THE DATA:
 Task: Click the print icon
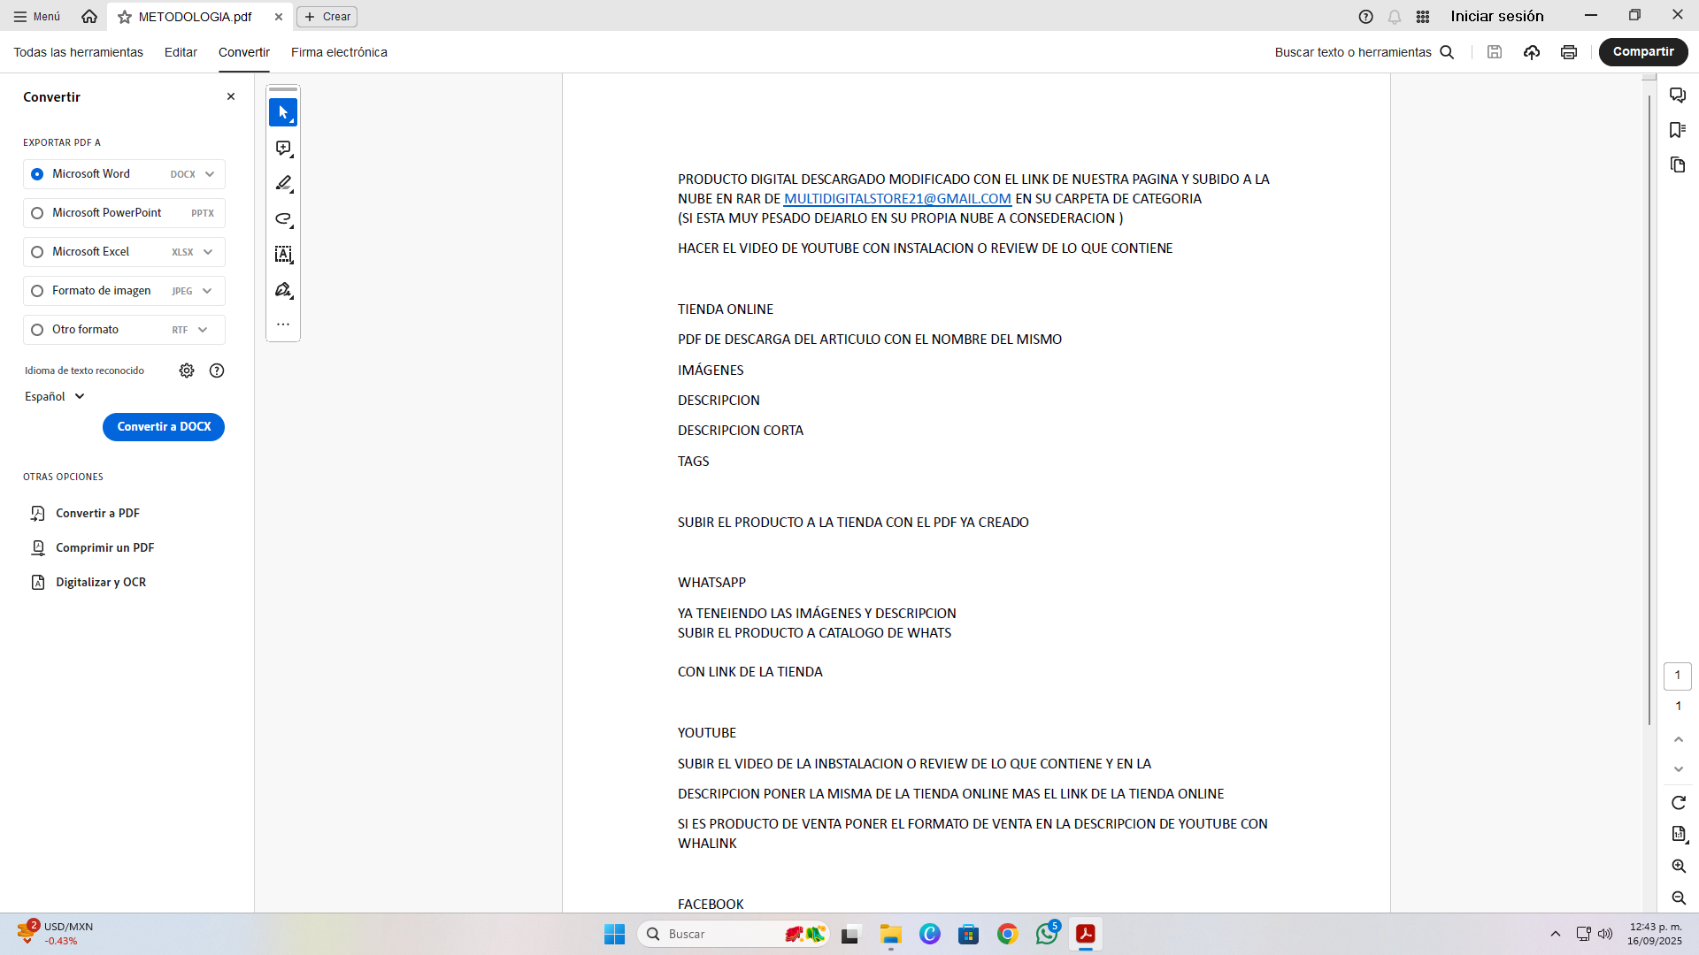coord(1569,52)
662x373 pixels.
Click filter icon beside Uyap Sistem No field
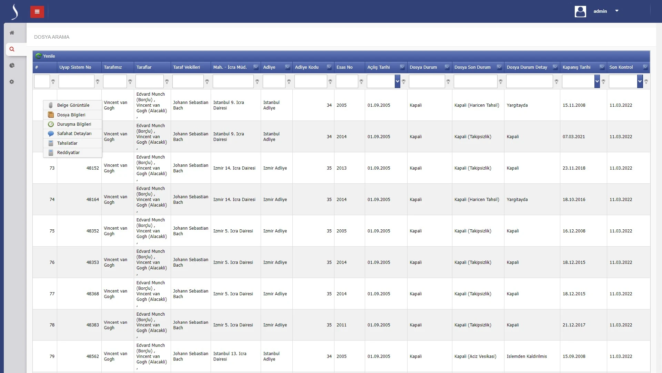98,82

YOUR GOAL:
Omit the pictures, then extract verbatim only those lines that fall between the line containing "662x373 pixels." and the final line of the records above, both included.

ANSWER SECTION:
662x373 pixels.
Click filter icon beside Uyap Sistem No field
98,82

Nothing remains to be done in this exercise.